Have Your Say: Letters to the Editor May 2023
Monday, May 1, 2023
Do you have an opinion that you’d like to share? Write to the editor of Music Teacher at firstname.lastname@example.org.
We sing another day
What a relief that the BBC is to reconsider its initial resolve to remove the BBC Singers from its payroll – following a vital offer of funding from private organisations. The BBC Singers are the UK's singular full-time professional choir, which has served the public since 1924. The proposed cull put at risk what amounted to 20 full-time posts, counting singers and administrative colleagues. The blow came as part of a raft of wider lay-offs in the BBC's classical music provision, including a 20 per cent reduction in salaried posts across the BBC Symphony Orchestra, Concert Orchestra and Philharmonic. ‘We are looking to reset our relationship between salaried and freelance musicians', Simon Webb, the BBC's head of orchestras and choirs commented in the midst of the kerfuffle.

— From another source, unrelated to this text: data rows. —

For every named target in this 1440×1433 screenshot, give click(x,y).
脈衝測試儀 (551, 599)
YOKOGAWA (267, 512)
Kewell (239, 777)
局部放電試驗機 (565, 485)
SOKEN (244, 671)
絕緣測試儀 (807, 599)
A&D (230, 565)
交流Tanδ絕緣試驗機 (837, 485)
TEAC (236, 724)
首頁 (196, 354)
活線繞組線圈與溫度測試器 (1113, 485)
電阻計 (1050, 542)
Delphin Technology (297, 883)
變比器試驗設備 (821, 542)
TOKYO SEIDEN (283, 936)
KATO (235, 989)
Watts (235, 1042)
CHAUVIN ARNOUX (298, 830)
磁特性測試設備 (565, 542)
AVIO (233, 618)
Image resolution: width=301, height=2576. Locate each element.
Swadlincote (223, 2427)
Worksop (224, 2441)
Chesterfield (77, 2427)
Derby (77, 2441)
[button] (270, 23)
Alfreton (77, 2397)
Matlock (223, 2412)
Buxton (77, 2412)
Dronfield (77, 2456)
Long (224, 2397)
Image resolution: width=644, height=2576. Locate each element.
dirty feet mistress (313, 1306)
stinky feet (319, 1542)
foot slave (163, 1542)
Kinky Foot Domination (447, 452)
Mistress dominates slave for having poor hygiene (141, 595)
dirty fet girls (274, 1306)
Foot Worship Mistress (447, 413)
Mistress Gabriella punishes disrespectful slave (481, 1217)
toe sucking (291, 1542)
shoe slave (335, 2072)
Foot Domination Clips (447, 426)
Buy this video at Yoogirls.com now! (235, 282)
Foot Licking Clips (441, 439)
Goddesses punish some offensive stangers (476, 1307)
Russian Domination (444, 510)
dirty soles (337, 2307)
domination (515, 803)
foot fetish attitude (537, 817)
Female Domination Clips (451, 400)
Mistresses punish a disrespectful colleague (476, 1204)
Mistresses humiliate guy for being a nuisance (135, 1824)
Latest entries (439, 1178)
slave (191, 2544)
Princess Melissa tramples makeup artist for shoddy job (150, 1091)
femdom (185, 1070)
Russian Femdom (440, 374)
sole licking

The planned cut of the choir gave rise to strong opposition from campaigners of the BBC Singers, not only in Britain but in Europe and elsewhere. One petition alone, co-ordinated by the freelance choral conductor Jack Apperley, based in London, elicited in excess of 150,000 signatories. High-profile musicians among their number have made their outrage known: Julian Lloyd Webber and Sir John Eliot Gardiner among many others. What's more, Sir Simon Rattle warned of his steering clear of the Proms in response to the redundancies.
Let us not justify music and the arts purely in terms of their transferability and the advantages they bring to other aspects of people's lives. Let us justify them on their own terms. While people in the US hold on to more of their income, they are encouraged to donate to charities with not inconsiderable tax allowances. This paradigm of social policy is not so much public subsidy as vital civic expenditure. It forms the bedrock of a democratic, enlightened and liberal society on whichever side of the pond one resides.
- Emeritus Professor Kit Thompson
Having read Karen Marshall's letter in last month's issue, regarding the extremely sad demise of so many of our nation's music shops, I felt I must write to support all she says. I had the pleasure to be in Edinburgh a few weeks ago and visited the Rae Macintosh Musicroom – a major music store, also about to close. I spent a short while there and was amazed at the number of customers passing through, both browsing and making purchases. There was no doubt that this was a very active and vibrant shop. The staff were wonderful and were giving really helpful and often invaluable advice to customers based on a deep knowledge of the market.
In addition, it is so important that all customers – whether teachers or parents of developing musicians, whether they are professional or amateur – have the opportunity to see and feel what they are proposing to buy. Seeing just a leaf or two, as is the practice online, is not enough. You need to hold a book to get a real sense of what it's saying to you, to get a sense of how your pupil will react to it when it's in their hands.
We live enough of our lives ‘virtually’, where only some of our senses are catered for. We must protect and nurture real things, now more than ever. Books and sheet-music are real, and connect with all our senses. A virtual world is just that, virtual. It's not enough.
We must find a way to save our music shops.